Elle avait ce regard qu’on n’oublie pas. À la fois doux et insaisissable. Une voix grave, presque rauque, qui semblait toujours parler depuis quelque part d’autre, un ailleurs. Lea Massari s’est éteinte à l’âge de 92 ans, emportant avec elle une certaine idée du cinéma italien et européen : celle où la beauté n’était jamais docile, et la présence toujours profonde.
Née Anna Maria Massetani à Rome en 1933, elle choisit son nom de scène en hommage à un amour perdu trop tôt. Ce geste inaugural disait déjà tout : la douleur transformée en poésie, l’intime devenu masque. Elle est entrée au cinéma comme on entre dans un roman noir : avec mystère et élégance. C’est Antonioni qui la révèle au monde en 1960 dans L’Avventura, où son personnage disparaît après vingt minutes, et hante pourtant tout le reste du film. On n’a peut-être jamais aussi bien filmé l’absence. Massari y est fulgurante : elle incarne une disparition plus réelle que bien des présences.

*Questions d'étude*
(a) Relevez tous les noms de personnes qui figurent dans l'extrait sur Lea Massari.
(b) Recopiez, dans l'extrait sur Lea Massari, tout ce qui va de « Née Anna Maria » jusqu'à « bien des présences. ».
Le matériau qui suit est indépendant de l'extrait.

*Jeu de données*
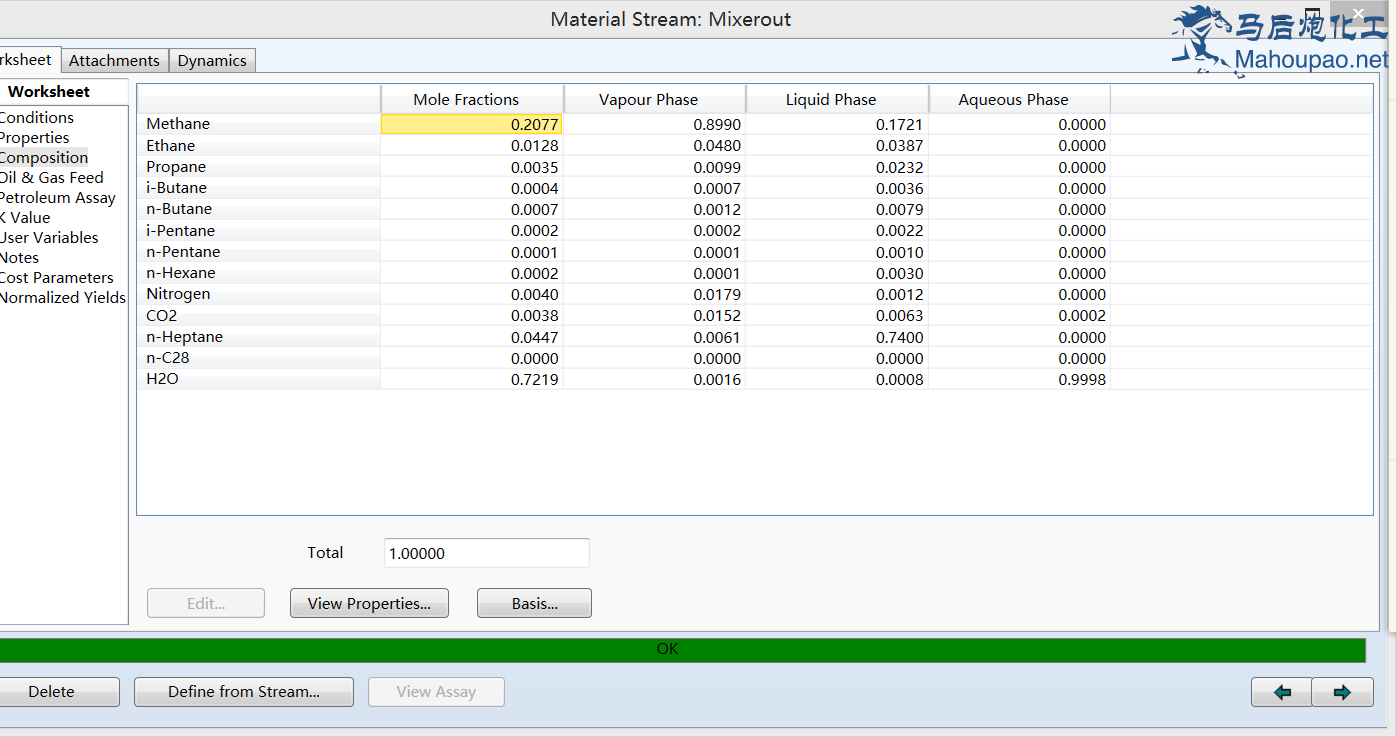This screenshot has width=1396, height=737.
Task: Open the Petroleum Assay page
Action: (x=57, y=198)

* * *

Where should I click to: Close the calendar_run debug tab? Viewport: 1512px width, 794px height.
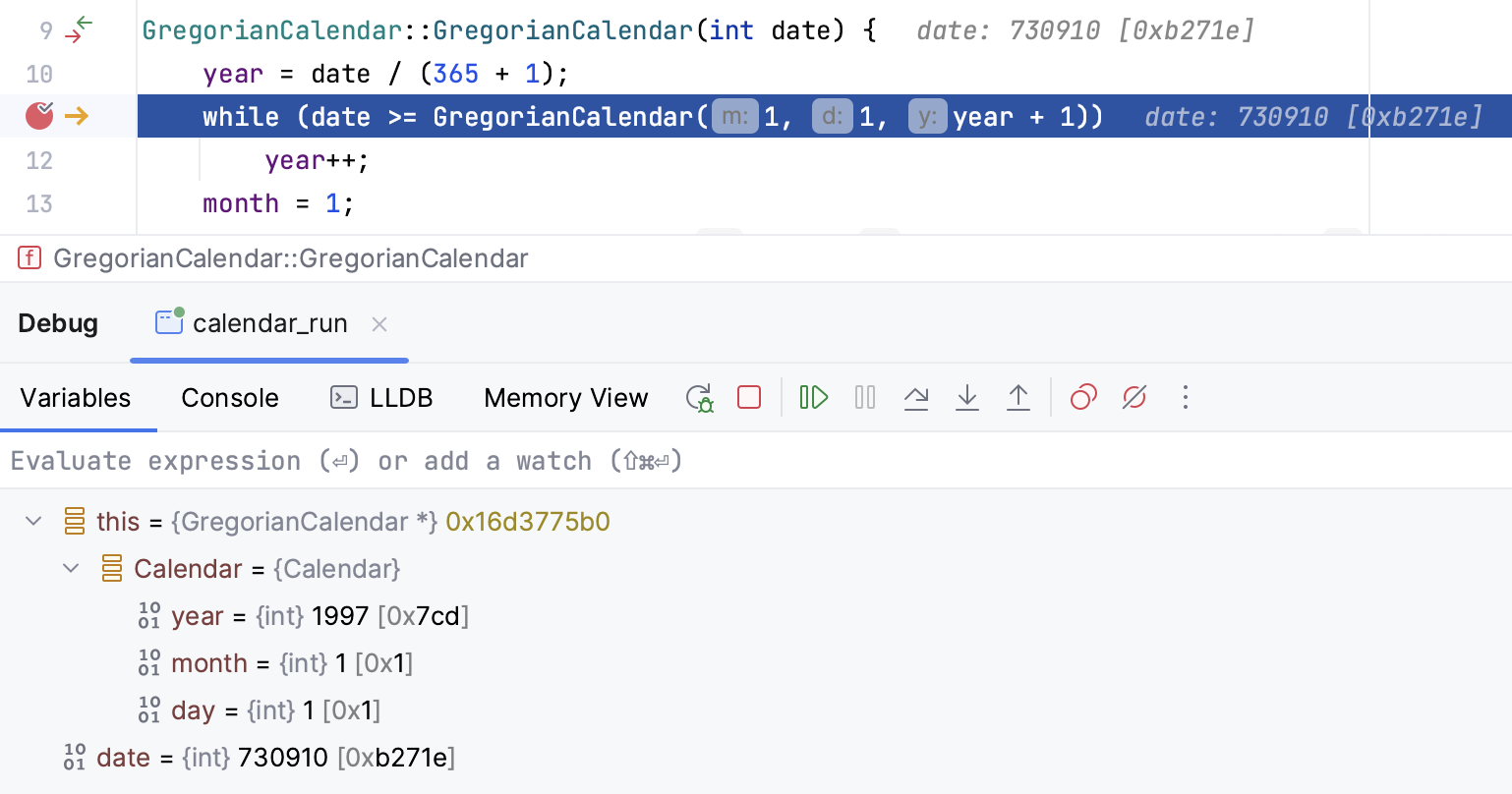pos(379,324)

*Corrigé détaillé*
(a) Lea Massari, Anna Maria Massetani, Antonioni

(b)
Née Anna Maria Massetani à Rome en 1933, elle choisit son nom de scène en hommage à un amour perdu trop tôt. Ce geste inaugural disait déjà tout : la douleur transformée en poésie, l’intime devenu masque. Elle est entrée au cinéma comme on entre dans un roman noir : avec mystère et élégance. C’est Antonioni qui la révèle au monde en 1960 dans L’Avventura, où son personnage disparaît après vingt minutes, et hante pourtant tout le reste du film. On n’a peut-être jamais aussi bien filmé l’absence. Massari y est fulgurante : elle incarne une disparition plus réelle que bien des présences.